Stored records
┏━━
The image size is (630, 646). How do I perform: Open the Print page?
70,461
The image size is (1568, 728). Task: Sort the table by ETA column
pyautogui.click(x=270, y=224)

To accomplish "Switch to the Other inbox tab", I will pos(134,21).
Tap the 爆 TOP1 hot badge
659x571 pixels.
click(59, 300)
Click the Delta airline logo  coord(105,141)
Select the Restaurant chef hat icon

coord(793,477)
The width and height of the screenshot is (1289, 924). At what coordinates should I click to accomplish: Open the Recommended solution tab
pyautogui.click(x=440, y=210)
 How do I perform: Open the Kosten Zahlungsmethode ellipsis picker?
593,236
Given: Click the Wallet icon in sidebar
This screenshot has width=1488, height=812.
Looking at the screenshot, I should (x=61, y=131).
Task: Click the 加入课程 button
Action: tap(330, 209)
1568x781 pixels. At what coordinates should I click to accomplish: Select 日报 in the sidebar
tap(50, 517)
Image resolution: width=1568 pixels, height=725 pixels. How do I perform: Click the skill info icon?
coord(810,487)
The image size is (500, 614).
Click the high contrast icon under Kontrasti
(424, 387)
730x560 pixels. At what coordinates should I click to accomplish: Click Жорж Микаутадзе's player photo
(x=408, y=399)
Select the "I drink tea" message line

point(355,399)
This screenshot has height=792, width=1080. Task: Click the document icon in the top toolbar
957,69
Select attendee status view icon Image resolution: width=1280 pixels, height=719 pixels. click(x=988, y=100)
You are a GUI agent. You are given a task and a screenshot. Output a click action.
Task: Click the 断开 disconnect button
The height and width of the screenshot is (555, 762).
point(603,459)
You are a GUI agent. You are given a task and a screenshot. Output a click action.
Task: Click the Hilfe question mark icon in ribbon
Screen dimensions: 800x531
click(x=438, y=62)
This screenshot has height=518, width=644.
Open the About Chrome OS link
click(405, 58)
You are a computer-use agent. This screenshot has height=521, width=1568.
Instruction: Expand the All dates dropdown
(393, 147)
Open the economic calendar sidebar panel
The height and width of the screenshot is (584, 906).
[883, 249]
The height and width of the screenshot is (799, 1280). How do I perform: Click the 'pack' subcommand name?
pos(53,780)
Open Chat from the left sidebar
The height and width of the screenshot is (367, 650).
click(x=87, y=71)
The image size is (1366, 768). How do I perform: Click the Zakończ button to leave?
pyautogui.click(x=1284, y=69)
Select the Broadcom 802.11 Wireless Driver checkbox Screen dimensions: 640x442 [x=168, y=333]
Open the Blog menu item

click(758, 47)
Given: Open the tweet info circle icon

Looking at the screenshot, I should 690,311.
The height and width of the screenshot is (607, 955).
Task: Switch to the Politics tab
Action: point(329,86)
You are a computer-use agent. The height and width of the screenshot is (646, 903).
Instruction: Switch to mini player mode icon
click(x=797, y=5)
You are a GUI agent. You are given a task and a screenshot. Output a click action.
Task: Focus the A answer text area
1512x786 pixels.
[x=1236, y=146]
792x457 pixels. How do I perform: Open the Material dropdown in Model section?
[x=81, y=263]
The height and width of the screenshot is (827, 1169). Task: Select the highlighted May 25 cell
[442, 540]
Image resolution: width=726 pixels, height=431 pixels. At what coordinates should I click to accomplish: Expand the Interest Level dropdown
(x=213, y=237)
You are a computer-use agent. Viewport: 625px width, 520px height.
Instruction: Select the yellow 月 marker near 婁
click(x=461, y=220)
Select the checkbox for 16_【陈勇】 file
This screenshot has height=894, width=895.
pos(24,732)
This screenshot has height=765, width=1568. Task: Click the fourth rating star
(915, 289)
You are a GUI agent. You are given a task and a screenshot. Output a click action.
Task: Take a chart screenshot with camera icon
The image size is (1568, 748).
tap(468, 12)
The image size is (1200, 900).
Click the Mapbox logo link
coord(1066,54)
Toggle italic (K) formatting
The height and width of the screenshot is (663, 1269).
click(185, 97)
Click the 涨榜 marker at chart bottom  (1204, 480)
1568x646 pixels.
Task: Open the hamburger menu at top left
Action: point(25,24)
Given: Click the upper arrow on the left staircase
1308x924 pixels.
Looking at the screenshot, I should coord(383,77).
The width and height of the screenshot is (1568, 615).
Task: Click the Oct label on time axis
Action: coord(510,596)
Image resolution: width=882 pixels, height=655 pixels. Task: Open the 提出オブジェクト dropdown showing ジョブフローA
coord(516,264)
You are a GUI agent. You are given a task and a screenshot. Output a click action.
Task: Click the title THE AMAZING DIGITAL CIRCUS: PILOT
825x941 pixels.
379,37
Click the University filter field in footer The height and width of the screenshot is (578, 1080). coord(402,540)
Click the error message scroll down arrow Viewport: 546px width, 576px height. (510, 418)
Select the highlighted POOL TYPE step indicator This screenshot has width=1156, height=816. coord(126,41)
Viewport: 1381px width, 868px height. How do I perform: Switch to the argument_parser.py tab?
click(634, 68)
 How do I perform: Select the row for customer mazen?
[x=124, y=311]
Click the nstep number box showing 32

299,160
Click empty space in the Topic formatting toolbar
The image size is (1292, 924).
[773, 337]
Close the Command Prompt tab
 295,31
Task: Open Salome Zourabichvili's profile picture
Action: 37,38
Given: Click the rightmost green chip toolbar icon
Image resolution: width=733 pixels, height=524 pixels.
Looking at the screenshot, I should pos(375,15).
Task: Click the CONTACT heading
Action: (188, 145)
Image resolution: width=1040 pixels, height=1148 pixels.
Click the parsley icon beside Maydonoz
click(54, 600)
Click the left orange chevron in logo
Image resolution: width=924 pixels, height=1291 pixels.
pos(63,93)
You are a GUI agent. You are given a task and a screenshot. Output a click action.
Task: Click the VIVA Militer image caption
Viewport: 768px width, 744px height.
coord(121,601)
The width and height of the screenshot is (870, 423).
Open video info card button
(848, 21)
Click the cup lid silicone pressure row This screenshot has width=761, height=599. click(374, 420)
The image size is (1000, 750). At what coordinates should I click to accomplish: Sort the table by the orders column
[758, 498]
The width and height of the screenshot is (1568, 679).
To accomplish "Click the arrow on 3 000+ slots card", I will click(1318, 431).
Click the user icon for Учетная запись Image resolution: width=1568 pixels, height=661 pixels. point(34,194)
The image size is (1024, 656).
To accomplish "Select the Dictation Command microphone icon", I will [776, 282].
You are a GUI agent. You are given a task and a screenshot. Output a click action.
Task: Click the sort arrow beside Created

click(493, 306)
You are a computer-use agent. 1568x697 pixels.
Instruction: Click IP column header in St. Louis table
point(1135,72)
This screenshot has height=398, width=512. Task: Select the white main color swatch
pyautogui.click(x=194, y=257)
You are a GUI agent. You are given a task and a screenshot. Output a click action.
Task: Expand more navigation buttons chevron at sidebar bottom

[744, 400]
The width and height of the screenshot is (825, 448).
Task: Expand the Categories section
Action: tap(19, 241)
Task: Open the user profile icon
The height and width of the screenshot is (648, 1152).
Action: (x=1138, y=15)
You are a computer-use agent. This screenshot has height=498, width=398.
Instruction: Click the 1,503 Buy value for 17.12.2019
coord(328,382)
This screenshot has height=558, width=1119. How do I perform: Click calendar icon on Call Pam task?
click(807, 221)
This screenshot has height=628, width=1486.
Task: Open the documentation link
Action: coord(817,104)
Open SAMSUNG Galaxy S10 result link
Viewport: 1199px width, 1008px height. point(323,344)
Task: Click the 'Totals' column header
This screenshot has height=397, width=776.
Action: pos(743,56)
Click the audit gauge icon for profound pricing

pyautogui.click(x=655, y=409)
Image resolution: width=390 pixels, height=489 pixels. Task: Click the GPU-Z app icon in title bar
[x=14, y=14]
┗━━
### PROBLEM DESCRIPTION
Your reply must repeat the records above exactly and in full.

### RESPONSE AREA
The image size is (630, 646). How do I perform: Open the Print page?
70,461
The image size is (1568, 728). Task: Sort the table by ETA column
pyautogui.click(x=270, y=224)

To accomplish "Switch to the Other inbox tab", I will pos(134,21).
Tap the 爆 TOP1 hot badge
659x571 pixels.
click(59, 300)
Click the Delta airline logo  coord(105,141)
Select the Restaurant chef hat icon

coord(793,477)
The width and height of the screenshot is (1289, 924). At what coordinates should I click to accomplish: Open the Recommended solution tab
pyautogui.click(x=440, y=210)
 How do I perform: Open the Kosten Zahlungsmethode ellipsis picker?
593,236
Given: Click the Wallet icon in sidebar
This screenshot has width=1488, height=812.
Looking at the screenshot, I should (x=61, y=131).
Task: Click the 加入课程 button
Action: tap(330, 209)
1568x781 pixels. At what coordinates should I click to accomplish: Select 日报 in the sidebar
tap(50, 517)
Image resolution: width=1568 pixels, height=725 pixels. How do I perform: Click the skill info icon?
coord(810,487)
The image size is (500, 614).
Click the high contrast icon under Kontrasti
(424, 387)
730x560 pixels. At what coordinates should I click to accomplish: Click Жорж Микаутадзе's player photo
(x=408, y=399)
Select the "I drink tea" message line

point(355,399)
This screenshot has height=792, width=1080. Task: Click the document icon in the top toolbar
957,69
Select attendee status view icon Image resolution: width=1280 pixels, height=719 pixels. click(x=988, y=100)
You are a GUI agent. You are given a task and a screenshot. Output a click action.
Task: Click the 断开 disconnect button
The height and width of the screenshot is (555, 762).
point(603,459)
You are a GUI agent. You are given a task and a screenshot. Output a click action.
Task: Click the Hilfe question mark icon in ribbon
Screen dimensions: 800x531
click(x=438, y=62)
This screenshot has height=518, width=644.
Open the About Chrome OS link
click(405, 58)
You are a computer-use agent. This screenshot has height=521, width=1568.
Instruction: Expand the All dates dropdown
(393, 147)
Open the economic calendar sidebar panel
The height and width of the screenshot is (584, 906).
[883, 249]
The height and width of the screenshot is (799, 1280). How do I perform: Click the 'pack' subcommand name?
pos(53,780)
Open Chat from the left sidebar
The height and width of the screenshot is (367, 650).
click(x=87, y=71)
The image size is (1366, 768). How do I perform: Click the Zakończ button to leave?
pyautogui.click(x=1284, y=69)
Select the Broadcom 802.11 Wireless Driver checkbox Screen dimensions: 640x442 [x=168, y=333]
Open the Blog menu item

click(758, 47)
Given: Open the tweet info circle icon

Looking at the screenshot, I should 690,311.
The height and width of the screenshot is (607, 955).
Task: Switch to the Politics tab
Action: point(329,86)
You are a computer-use agent. The height and width of the screenshot is (646, 903).
Instruction: Switch to mini player mode icon
click(x=797, y=5)
You are a GUI agent. You are given a task and a screenshot. Output a click action.
Task: Focus the A answer text area
1512x786 pixels.
[x=1236, y=146]
792x457 pixels. How do I perform: Open the Material dropdown in Model section?
[x=81, y=263]
The height and width of the screenshot is (827, 1169). Task: Select the highlighted May 25 cell
[442, 540]
Image resolution: width=726 pixels, height=431 pixels. At what coordinates should I click to accomplish: Expand the Interest Level dropdown
(x=213, y=237)
You are a computer-use agent. Viewport: 625px width, 520px height.
Instruction: Select the yellow 月 marker near 婁
click(x=461, y=220)
Select the checkbox for 16_【陈勇】 file
This screenshot has height=894, width=895.
pos(24,732)
This screenshot has height=765, width=1568. Task: Click the fourth rating star
(915, 289)
You are a GUI agent. You are given a task and a screenshot. Output a click action.
Task: Take a chart screenshot with camera icon
The image size is (1568, 748).
tap(468, 12)
The image size is (1200, 900).
Click the Mapbox logo link
coord(1066,54)
Toggle italic (K) formatting
The height and width of the screenshot is (663, 1269).
click(185, 97)
Click the 涨榜 marker at chart bottom  (1204, 480)
1568x646 pixels.
Task: Open the hamburger menu at top left
Action: point(25,24)
Given: Click the upper arrow on the left staircase
1308x924 pixels.
Looking at the screenshot, I should coord(383,77).
The width and height of the screenshot is (1568, 615).
Task: Click the Oct label on time axis
Action: coord(510,596)
Image resolution: width=882 pixels, height=655 pixels. Task: Open the 提出オブジェクト dropdown showing ジョブフローA
coord(516,264)
You are a GUI agent. You are given a task and a screenshot. Output a click action.
Task: Click the title THE AMAZING DIGITAL CIRCUS: PILOT
825x941 pixels.
379,37
Click the University filter field in footer The height and width of the screenshot is (578, 1080). coord(402,540)
Click the error message scroll down arrow Viewport: 546px width, 576px height. (510, 418)
Select the highlighted POOL TYPE step indicator This screenshot has width=1156, height=816. coord(126,41)
Viewport: 1381px width, 868px height. How do I perform: Switch to the argument_parser.py tab?
click(634, 68)
 How do I perform: Select the row for customer mazen?
[x=124, y=311]
Click the nstep number box showing 32

299,160
Click empty space in the Topic formatting toolbar
The image size is (1292, 924).
[773, 337]
Close the Command Prompt tab
 295,31
Task: Open Salome Zourabichvili's profile picture
Action: 37,38
Given: Click the rightmost green chip toolbar icon
Image resolution: width=733 pixels, height=524 pixels.
Looking at the screenshot, I should pos(375,15).
Task: Click the CONTACT heading
Action: (188, 145)
Image resolution: width=1040 pixels, height=1148 pixels.
Click the parsley icon beside Maydonoz
click(54, 600)
Click the left orange chevron in logo
Image resolution: width=924 pixels, height=1291 pixels.
pos(63,93)
You are a GUI agent. You are given a task and a screenshot. Output a click action.
Task: Click the VIVA Militer image caption
Viewport: 768px width, 744px height.
coord(121,601)
The width and height of the screenshot is (870, 423).
Open video info card button
(848, 21)
Click the cup lid silicone pressure row This screenshot has width=761, height=599. click(374, 420)
The image size is (1000, 750). At what coordinates should I click to accomplish: Sort the table by the orders column
[758, 498]
The width and height of the screenshot is (1568, 679).
To accomplish "Click the arrow on 3 000+ slots card", I will click(1318, 431).
Click the user icon for Учетная запись Image resolution: width=1568 pixels, height=661 pixels. point(34,194)
The image size is (1024, 656).
To accomplish "Select the Dictation Command microphone icon", I will [776, 282].
You are a GUI agent. You are given a task and a screenshot. Output a click action.
Task: Click the sort arrow beside Created

click(493, 306)
You are a computer-use agent. 1568x697 pixels.
Instruction: Click IP column header in St. Louis table
point(1135,72)
This screenshot has height=398, width=512. Task: Select the white main color swatch
pyautogui.click(x=194, y=257)
You are a GUI agent. You are given a task and a screenshot. Output a click action.
Task: Expand more navigation buttons chevron at sidebar bottom

[744, 400]
The width and height of the screenshot is (825, 448).
Task: Expand the Categories section
Action: tap(19, 241)
Task: Open the user profile icon
The height and width of the screenshot is (648, 1152).
Action: (x=1138, y=15)
You are a computer-use agent. This screenshot has height=498, width=398.
Instruction: Click the 1,503 Buy value for 17.12.2019
coord(328,382)
This screenshot has height=558, width=1119. How do I perform: Click calendar icon on Call Pam task?
click(807, 221)
This screenshot has height=628, width=1486.
Task: Open the documentation link
Action: coord(817,104)
Open SAMSUNG Galaxy S10 result link
Viewport: 1199px width, 1008px height. point(323,344)
Task: Click the 'Totals' column header
This screenshot has height=397, width=776.
Action: pos(743,56)
Click the audit gauge icon for profound pricing

pyautogui.click(x=655, y=409)
Image resolution: width=390 pixels, height=489 pixels. Task: Click the GPU-Z app icon in title bar
[x=14, y=14]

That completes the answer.